En l'espèce, les appelantes, et notamment madame [D] [X], relèvent l'absence de contestation de la salariée au jour de la rupture du contrat de travail par leur mère. Elles versent en particulier aux débats les attestations de Mesdames [A] [T] et [E] [V], respectivement employées en qualité d'aide à domicile et d'aide ménagère au domicile de Madame [H] en novembre 2015, lesquelles font état de constatations matérielles à partir desquelles elles ont pu légitimement se convaincre du rôle qu'elles prêtent à Madame [Y] dans le cadre des disparitions de denrées alimentaires rappelées aux termes de la lettre de licenciement.
Pour autant, ces éléments sont par eux-mêmes insuffisants pour écarter l'existence d'un doute raisonnable contenu en filigrane dans la lettre de licenciement qui se limite à faire état d'une déduction.
Il en résulte que la preuve de l'imputabilité des griefs n'étant pas rapportée, le licenciement de Madame [Y] doit être dit sans cause réelle et sérieuse.
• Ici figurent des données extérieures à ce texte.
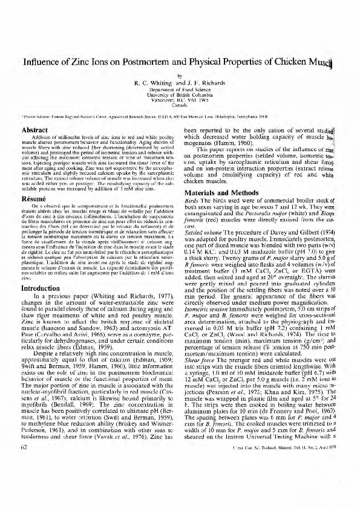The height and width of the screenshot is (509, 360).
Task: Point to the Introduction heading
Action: (41, 271)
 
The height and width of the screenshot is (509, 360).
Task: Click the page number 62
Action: (25, 481)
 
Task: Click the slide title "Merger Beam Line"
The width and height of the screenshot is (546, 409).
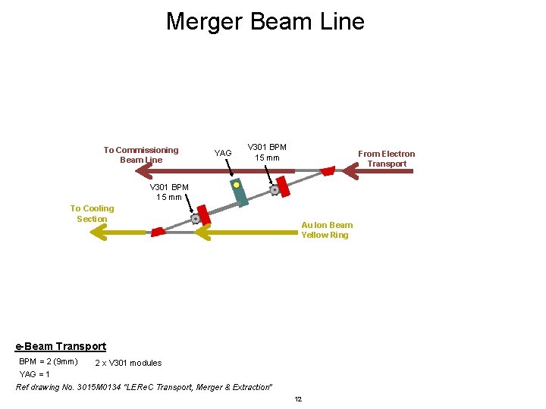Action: point(265,21)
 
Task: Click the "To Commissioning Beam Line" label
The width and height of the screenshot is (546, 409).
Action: point(141,155)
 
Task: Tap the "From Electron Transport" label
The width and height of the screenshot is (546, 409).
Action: point(387,158)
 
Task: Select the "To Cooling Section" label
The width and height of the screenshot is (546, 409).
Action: point(92,214)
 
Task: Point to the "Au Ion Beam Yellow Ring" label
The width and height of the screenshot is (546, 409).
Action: point(326,229)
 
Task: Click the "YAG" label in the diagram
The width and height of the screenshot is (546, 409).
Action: point(223,154)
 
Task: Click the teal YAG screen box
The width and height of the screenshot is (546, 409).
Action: point(240,194)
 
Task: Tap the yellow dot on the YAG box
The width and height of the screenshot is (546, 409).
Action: point(237,185)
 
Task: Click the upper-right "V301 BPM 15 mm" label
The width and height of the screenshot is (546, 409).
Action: point(267,151)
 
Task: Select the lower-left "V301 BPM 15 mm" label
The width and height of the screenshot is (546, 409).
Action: point(169,192)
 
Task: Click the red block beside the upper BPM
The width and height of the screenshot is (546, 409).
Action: point(283,185)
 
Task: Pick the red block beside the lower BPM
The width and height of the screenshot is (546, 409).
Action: point(203,214)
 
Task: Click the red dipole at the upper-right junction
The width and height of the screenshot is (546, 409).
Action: point(327,171)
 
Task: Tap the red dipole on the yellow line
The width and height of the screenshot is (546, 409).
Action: point(158,231)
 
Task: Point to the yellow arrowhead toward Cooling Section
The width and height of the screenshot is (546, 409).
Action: point(99,232)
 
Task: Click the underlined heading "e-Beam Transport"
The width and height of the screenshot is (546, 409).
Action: point(61,346)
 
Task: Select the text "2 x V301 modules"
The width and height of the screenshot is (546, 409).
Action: point(128,364)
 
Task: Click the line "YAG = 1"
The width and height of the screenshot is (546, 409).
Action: point(35,374)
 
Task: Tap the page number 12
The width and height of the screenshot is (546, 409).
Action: point(298,399)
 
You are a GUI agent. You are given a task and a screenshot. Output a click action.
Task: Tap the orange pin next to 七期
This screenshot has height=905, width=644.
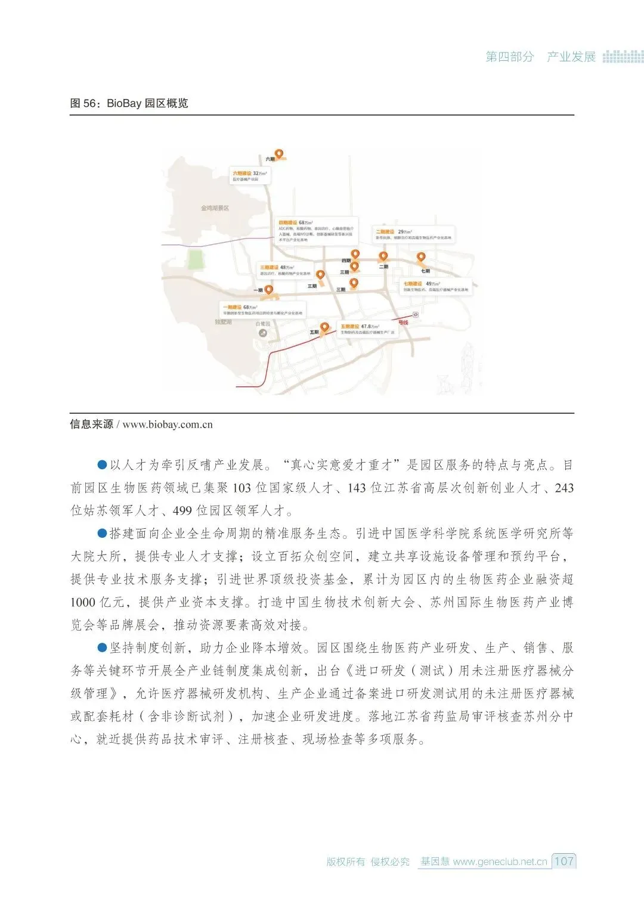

La rupture du contrat de travail intervenue dans ces conditions ouvre droit pour la salariée licenciée au bénéfice des indemnités de rupture ainsi que d'une indemnité pour licenciement sans cause réelle et sérieuse réparant le préjudice subi, préjudice résultant à la fois de la perte injustifiée de l'emploi et de l'irrégularité de la procédure de licenciement sur le fondement des dispositions de l'article L 1235-5 du code du travail dans sa rédaction applicable au litige au sein des entreprises employant habituellement moins de onze salariés.
Au 13 novembre 2015, date de la rupture du contrat de travail, Madame [F] [Y] était âgée de trente-quatre ans et elle avait une ancienneté de huit mois et treize jours dans l'emploi qu'elle occupait auprès de Madame [S] [H]. Elle bénéficiait d'un salaire mensuel brut moyen en réalité de 921,91 euros. Si elle justifie être allocataire du revenu de solidarité active consécutivement à une période de chômage, connaître des difficultés financières et avoir été admise dans un établissement de soins en mai 2022, elle ne justifie cependant au cours de la période d'aucune recherche active d'emploi qui aurait pu permettre d'établir un lien de causalité direct entre la perte injustifiée de l'emploi et le préjudice allégué.
C'est pourquoi, au vu des pièces produites aux débats, la cour dispose d'éléments suffisants pour fixer à 1000 euros le montant de l'indemnité réparant la perte injustifiée de l'emploi et à 200 euros le montant de l'indemnité réparant le préjudice tenant à l'irrégularité de la procédure de licenciement.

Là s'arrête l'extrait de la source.